EDIT: one way to prove this is to use $z=x+iy$ and $\overline{z}=x-iy$, and observe that every (complex) polynomial in $x,y$ can be rewritten as such in $z$ and $\overline{z}$. Let $\partial=\partial/\partial z$ and $\overline{\partial}=\partial/\partial \overline{z}$. Now, of course, it's not clear what these are, except as expressing them in terms of $x,y$. Indeed. Ok, but it is not hard to prove the key lemma, that $\overline{\partial}z=0$ and $\partial \overline{z}=0$. Also, check that the Laplacian is $\partial \circ \overline{\partial}=\overline{\partial}\circ \partial$. Also, check that the obviously-different monomials in $z$ and $\overline{z}$ are linearly independent. Then show that $\partial(P(z,\overline{z})=0$ for a polynomial in these two occurs if and only if $z$ does not appear. And similarly for $\overline{z}$.
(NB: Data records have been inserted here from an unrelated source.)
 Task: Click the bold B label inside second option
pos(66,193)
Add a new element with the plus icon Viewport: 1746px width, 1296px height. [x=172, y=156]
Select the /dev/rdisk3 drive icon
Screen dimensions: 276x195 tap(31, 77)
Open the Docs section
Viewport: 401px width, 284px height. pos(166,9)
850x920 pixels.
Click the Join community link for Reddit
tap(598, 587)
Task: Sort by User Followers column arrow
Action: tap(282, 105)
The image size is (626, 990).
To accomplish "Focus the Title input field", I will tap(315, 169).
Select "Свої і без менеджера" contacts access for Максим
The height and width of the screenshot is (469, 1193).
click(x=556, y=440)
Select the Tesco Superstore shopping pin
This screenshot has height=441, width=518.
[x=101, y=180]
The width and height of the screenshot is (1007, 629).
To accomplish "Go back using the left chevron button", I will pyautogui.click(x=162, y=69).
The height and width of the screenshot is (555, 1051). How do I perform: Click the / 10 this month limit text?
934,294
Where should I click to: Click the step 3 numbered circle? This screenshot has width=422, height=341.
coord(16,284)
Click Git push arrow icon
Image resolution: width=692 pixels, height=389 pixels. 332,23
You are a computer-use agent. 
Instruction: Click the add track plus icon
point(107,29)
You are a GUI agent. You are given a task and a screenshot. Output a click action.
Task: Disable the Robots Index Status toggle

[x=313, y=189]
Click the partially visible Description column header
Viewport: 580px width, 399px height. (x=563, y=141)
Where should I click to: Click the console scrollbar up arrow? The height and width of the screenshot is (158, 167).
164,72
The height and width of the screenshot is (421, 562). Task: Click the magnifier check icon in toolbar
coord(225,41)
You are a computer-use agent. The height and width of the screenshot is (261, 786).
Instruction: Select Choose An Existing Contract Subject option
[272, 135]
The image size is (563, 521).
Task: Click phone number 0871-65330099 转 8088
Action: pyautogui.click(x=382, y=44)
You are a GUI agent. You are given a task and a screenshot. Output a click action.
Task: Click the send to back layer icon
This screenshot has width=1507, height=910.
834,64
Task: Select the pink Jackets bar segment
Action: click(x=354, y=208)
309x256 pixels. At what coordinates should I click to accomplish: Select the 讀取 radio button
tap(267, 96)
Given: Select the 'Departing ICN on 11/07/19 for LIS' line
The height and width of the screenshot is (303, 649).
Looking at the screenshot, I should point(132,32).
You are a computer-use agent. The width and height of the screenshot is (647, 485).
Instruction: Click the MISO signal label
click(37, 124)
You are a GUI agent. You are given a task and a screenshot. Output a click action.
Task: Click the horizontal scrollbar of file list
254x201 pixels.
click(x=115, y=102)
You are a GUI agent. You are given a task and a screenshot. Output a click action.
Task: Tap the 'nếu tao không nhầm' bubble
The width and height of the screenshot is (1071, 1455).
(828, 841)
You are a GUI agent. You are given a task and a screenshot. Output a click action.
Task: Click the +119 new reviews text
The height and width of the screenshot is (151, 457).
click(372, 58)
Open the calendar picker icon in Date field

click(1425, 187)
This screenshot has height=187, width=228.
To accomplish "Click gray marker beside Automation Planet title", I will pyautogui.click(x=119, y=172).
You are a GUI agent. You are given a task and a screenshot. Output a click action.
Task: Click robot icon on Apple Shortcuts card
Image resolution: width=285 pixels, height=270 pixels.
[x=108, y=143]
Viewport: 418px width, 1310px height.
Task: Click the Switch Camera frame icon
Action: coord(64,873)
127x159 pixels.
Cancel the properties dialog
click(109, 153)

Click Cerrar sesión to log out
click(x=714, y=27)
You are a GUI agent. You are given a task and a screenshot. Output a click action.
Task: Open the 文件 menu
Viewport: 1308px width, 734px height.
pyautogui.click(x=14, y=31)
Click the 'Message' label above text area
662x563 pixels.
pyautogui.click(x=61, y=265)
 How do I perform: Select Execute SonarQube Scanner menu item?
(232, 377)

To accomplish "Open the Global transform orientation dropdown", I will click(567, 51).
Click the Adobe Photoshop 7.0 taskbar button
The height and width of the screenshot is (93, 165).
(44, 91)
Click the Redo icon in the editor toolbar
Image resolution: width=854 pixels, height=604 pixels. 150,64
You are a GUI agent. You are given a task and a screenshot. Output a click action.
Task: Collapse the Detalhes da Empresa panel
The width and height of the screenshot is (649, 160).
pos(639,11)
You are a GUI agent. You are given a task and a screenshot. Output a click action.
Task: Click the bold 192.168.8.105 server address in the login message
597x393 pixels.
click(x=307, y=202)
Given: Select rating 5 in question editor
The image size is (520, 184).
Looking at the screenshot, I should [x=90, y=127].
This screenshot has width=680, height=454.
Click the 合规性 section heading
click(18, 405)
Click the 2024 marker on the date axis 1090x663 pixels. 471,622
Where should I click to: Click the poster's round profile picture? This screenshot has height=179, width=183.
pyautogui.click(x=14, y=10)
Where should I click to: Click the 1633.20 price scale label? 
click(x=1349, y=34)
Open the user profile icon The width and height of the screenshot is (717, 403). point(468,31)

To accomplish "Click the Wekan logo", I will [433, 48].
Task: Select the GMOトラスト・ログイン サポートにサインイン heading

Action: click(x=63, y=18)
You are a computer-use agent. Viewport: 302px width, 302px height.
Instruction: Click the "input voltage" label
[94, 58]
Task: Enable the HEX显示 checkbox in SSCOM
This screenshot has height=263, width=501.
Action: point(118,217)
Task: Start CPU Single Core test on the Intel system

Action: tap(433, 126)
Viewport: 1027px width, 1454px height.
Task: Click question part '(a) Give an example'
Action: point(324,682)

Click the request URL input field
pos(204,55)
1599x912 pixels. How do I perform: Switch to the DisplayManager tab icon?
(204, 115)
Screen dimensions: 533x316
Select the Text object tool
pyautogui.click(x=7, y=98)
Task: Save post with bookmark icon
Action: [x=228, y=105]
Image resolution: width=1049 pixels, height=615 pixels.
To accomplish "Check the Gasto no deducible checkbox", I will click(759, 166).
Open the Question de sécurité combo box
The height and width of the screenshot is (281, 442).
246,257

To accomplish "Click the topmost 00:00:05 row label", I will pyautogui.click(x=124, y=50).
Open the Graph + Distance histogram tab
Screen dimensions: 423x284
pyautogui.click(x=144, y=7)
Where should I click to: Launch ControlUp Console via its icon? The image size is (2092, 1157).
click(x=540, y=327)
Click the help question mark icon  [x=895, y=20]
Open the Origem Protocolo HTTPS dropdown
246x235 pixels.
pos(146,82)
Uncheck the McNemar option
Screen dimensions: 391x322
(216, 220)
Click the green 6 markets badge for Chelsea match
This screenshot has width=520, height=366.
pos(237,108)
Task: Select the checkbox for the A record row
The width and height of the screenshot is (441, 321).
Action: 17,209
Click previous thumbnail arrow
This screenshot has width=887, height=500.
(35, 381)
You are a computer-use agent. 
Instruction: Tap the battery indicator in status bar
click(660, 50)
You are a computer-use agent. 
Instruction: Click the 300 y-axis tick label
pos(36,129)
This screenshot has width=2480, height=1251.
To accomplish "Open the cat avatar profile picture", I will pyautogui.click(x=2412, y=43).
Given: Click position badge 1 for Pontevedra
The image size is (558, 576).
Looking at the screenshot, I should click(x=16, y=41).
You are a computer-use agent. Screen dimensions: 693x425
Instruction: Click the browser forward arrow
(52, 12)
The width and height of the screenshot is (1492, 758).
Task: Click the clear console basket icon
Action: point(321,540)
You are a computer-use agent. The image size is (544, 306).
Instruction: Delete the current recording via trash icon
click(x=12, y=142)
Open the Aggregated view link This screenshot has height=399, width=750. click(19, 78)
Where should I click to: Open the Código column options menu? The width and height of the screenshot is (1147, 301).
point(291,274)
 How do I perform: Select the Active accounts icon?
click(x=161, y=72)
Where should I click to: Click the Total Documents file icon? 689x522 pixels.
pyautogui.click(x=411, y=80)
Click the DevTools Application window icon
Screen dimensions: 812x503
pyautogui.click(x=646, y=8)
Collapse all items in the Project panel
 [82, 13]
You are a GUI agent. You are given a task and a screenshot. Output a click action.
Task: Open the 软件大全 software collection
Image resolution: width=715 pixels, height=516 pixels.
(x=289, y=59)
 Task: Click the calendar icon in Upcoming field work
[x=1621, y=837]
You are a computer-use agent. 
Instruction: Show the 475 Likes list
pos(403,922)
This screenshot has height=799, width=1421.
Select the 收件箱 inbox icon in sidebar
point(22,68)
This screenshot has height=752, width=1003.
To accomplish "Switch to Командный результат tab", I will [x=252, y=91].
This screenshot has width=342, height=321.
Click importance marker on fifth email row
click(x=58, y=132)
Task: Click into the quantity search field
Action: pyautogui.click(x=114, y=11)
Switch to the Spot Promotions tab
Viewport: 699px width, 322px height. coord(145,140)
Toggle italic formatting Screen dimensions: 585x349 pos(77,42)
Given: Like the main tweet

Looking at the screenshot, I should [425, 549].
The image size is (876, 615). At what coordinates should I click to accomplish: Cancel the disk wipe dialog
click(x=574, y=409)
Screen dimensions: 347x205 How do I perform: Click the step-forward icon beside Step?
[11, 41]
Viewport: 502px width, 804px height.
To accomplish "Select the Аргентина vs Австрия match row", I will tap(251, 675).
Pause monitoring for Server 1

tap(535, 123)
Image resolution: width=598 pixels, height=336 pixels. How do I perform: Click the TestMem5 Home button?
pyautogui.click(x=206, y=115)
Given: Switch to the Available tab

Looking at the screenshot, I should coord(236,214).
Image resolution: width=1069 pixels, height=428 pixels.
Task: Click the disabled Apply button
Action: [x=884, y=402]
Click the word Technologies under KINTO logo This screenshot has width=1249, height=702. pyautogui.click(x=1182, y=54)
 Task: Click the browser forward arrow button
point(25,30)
Then annihilation by the Laplacian is $\partial(\overline{\partial}P)=0$, so $\overline{\partial}P$ must have no $z$'s in it. Thus, $P$ itself must have only monomials that purely involve $z$, or purely involve $\overline{z}$.
(Yes, this argument is an algebraic emulation of some things about holomorphic functions...)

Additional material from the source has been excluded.